The challenge comes from identifying news pieces that are more interested in presenting a perspective than in fairly representing multiple sides of an issue. These pieces come with a viewpoint pre-conceived and then either present the facts purposely in a way that leaves out other relevant factors or purposely deceive consumers with false facts. If a clear false fact is encountered such as a statistic, it can sometimes be trivial to do a search and identify it. However there are a few challenges that need to be overcome in this realm.
One major challenge is that presenters in many cases simply can avoid facts and figures or use ones that are too vague to check. If a presenter says "this new legislation increases violent crime." It's technically a claim of fact, but we need to identify as an "opinion" because it's not something that can actually be verified. But what if they used other facts or data before that claim which back it up? Where is the line here? The line between "this connection is obvious, it doesn't need to be explained" and "this connection is just an opinion" is a tough one to explain or quantify.
Maybe logical fallacies is what I'm looking for? False facts, conjured opinions, and logical fallacies? Dog whistles are also very challenging. Often the video doesn't say anything substantive on the surface, but you have to read between the lines. Also we're looking for effect on the viewer - for example if a presenter is talking about something random but drops a line about ineffective leadership, then that's an influence on viewers even though there were no arguments and no facts and that line may not be a part of a "main" argument from the presenter at all.

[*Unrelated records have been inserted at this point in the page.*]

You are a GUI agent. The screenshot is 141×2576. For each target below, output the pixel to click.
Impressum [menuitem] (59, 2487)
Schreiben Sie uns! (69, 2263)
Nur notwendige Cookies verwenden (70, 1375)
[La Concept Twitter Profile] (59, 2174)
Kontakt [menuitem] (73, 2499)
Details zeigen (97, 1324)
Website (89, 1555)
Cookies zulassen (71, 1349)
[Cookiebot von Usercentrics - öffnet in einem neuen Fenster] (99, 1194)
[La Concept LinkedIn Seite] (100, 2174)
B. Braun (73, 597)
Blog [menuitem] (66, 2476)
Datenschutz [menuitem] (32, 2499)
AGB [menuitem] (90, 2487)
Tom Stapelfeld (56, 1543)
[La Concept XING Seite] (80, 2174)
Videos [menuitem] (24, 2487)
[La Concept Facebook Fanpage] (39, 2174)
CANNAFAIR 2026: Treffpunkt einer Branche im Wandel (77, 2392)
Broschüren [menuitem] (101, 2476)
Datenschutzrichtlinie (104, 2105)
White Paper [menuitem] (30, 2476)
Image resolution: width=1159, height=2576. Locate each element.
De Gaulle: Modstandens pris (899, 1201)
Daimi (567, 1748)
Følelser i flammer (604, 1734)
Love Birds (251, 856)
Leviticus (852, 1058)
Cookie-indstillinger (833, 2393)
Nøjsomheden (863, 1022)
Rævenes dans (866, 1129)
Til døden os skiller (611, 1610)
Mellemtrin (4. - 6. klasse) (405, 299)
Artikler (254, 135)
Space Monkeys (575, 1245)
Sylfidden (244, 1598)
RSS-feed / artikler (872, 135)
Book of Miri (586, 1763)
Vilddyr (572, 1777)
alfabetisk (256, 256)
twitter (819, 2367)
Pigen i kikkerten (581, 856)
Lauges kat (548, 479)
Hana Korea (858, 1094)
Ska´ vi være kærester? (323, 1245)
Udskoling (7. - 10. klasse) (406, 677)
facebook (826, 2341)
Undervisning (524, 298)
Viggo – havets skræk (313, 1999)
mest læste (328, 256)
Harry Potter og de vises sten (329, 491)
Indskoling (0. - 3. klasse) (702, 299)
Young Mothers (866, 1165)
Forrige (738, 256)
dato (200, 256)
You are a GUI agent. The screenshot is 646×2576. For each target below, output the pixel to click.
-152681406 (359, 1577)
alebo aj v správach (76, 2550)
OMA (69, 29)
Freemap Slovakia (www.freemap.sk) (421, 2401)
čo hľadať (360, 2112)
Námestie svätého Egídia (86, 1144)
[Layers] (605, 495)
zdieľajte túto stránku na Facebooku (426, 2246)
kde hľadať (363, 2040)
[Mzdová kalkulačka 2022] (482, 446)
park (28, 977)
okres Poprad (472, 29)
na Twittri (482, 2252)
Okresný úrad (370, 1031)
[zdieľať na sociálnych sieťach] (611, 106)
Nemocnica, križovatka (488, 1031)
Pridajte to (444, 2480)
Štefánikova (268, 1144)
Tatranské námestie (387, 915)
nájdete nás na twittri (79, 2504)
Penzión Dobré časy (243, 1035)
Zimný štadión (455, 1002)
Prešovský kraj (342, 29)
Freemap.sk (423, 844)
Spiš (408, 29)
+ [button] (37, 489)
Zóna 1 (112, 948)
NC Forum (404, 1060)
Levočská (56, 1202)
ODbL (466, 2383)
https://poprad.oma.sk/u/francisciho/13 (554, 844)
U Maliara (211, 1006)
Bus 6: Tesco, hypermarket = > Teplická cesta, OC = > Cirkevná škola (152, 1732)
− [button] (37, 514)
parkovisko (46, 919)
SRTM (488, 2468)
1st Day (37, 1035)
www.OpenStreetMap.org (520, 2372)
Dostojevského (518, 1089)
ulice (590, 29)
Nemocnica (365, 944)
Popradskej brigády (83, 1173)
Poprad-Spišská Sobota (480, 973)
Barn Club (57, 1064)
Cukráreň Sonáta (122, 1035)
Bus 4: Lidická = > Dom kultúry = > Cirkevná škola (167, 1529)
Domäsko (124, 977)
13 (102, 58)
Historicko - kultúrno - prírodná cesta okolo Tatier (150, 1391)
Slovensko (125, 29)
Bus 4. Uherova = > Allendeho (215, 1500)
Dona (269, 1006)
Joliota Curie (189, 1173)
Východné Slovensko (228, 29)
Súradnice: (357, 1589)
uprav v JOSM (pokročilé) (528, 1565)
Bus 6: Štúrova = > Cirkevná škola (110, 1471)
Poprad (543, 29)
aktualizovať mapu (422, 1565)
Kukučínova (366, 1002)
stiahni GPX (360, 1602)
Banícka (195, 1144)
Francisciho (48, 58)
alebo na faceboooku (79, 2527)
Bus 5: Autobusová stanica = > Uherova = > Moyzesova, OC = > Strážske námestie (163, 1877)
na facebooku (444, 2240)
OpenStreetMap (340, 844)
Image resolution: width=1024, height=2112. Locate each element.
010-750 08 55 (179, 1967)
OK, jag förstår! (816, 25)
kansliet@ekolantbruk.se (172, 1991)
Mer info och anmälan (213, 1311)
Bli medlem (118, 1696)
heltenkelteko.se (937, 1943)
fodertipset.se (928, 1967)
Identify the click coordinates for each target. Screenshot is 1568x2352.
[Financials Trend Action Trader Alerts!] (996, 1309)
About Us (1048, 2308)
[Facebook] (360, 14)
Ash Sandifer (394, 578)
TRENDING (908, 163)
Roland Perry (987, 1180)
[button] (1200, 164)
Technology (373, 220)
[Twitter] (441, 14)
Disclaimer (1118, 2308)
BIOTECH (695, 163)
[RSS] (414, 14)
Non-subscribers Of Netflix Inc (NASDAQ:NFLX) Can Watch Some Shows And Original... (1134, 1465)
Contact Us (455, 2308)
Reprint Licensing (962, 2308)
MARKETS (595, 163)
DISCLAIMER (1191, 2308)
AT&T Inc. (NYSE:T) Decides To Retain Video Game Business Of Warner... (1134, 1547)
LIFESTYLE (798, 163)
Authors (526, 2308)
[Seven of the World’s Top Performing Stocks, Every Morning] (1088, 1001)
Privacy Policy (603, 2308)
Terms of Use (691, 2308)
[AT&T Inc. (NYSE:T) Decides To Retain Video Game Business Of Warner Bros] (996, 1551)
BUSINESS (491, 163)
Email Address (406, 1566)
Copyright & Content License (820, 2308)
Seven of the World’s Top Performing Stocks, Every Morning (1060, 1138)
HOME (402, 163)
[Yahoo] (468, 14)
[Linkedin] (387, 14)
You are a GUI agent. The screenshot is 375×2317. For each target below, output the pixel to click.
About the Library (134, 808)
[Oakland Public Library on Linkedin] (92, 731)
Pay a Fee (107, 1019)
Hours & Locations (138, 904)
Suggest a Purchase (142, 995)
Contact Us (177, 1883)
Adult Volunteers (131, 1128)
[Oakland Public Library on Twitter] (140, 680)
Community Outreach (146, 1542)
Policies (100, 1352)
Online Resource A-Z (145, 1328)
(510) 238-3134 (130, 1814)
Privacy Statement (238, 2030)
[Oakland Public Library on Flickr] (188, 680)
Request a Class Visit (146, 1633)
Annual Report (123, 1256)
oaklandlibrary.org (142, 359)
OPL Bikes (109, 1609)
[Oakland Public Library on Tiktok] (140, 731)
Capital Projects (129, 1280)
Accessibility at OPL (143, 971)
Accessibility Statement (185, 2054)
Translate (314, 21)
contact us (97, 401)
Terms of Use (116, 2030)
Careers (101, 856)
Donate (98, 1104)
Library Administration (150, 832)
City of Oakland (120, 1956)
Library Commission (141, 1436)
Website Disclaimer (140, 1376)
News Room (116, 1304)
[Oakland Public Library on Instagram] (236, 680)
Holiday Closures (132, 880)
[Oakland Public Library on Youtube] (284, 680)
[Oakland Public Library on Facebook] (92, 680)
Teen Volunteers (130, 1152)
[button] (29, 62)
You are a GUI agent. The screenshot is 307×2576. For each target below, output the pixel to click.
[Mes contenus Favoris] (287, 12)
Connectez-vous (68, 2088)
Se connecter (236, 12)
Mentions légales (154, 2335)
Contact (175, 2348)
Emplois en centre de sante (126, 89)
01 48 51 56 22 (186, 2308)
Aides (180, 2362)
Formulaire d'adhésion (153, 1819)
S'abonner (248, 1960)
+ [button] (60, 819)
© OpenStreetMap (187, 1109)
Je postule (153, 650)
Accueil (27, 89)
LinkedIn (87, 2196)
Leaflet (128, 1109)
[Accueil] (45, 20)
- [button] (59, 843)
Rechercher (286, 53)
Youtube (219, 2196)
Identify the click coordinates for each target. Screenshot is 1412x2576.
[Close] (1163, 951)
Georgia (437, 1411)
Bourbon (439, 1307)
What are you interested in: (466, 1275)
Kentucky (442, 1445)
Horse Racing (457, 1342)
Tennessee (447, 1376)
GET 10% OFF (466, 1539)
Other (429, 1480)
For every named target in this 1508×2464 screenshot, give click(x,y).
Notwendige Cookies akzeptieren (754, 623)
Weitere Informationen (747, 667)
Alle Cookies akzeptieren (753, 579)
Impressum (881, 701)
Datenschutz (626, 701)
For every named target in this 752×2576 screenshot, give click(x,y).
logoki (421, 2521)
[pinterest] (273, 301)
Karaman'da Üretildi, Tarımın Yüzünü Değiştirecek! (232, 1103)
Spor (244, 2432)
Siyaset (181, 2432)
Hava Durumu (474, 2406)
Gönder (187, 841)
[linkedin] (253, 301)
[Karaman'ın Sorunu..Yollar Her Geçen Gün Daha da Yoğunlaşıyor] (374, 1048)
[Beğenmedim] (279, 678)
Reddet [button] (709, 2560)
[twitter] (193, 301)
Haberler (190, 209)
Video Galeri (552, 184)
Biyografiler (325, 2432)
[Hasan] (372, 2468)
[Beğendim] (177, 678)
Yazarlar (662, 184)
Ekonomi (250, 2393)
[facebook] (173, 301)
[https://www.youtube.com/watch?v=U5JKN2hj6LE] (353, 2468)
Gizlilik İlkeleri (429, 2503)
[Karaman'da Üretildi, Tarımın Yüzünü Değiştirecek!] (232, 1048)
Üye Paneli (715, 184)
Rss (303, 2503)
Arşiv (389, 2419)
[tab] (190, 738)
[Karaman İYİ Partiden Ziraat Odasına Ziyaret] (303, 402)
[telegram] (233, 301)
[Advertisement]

Some things that The Disinformation Index uses are "article bias" and "senational language." They also talk about language that "demeans", "belittles" or "otherwise targets" individuals, groups, or institutions. The values they measure by are listed as bias, negative targeting, out-group inferiority, sensational language, sensational visuals, sources, attribution, headline accuracy, lede present (and whether it's fact-based), and byline information. One clear weakness that the TDI has is that its measures are inherently qualitative. Their method is to have three reviewers look at each article and answer questions about those measures.
Article on linguistic differences between real and fake news. One of the things the discusses is central versus peripheral persuasion (summary) which is called the "Elaboration Likelihood Model" (ELM). ELM lines up with the intuition that articles that are higher on heuristics or hand-waving are likely to be less trustworthy and that articles that contain specific facts (assuming they're true facts) are more likely to be useful.